Search code examples
csvtextmergeterminal

MacOS - Combine multiple text files into one spreadsheet with one file per a column?


Using MacOS terminal, is there away to take a directory of text files and have them all combined into one spreadsheet (either CSV or Numbers format) so:

  • Every file is in a separate column
  • Every line of the txt file is in a separate row.
  • The files are placed in the spreadsheet in alphabetical order (using the first letter of file name of the text file).

Example 1: here is how my text files look before combining: Example of text files

Example 2: here is how my text files should look in a spreadsheet after combining: enter image description here

(These examples are a partial extract.
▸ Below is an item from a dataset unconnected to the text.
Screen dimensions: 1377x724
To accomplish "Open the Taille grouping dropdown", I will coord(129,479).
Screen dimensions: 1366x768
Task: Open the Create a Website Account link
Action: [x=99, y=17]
I actually have 100s of files to combine).


Steps I have tried:

  1. I searched Stack Overflow for an answer, but all the other questions about this task use Python or Panda. I would prefer a solution that could be done directly from MacOS terminal without needing to install packages like Python or Panda.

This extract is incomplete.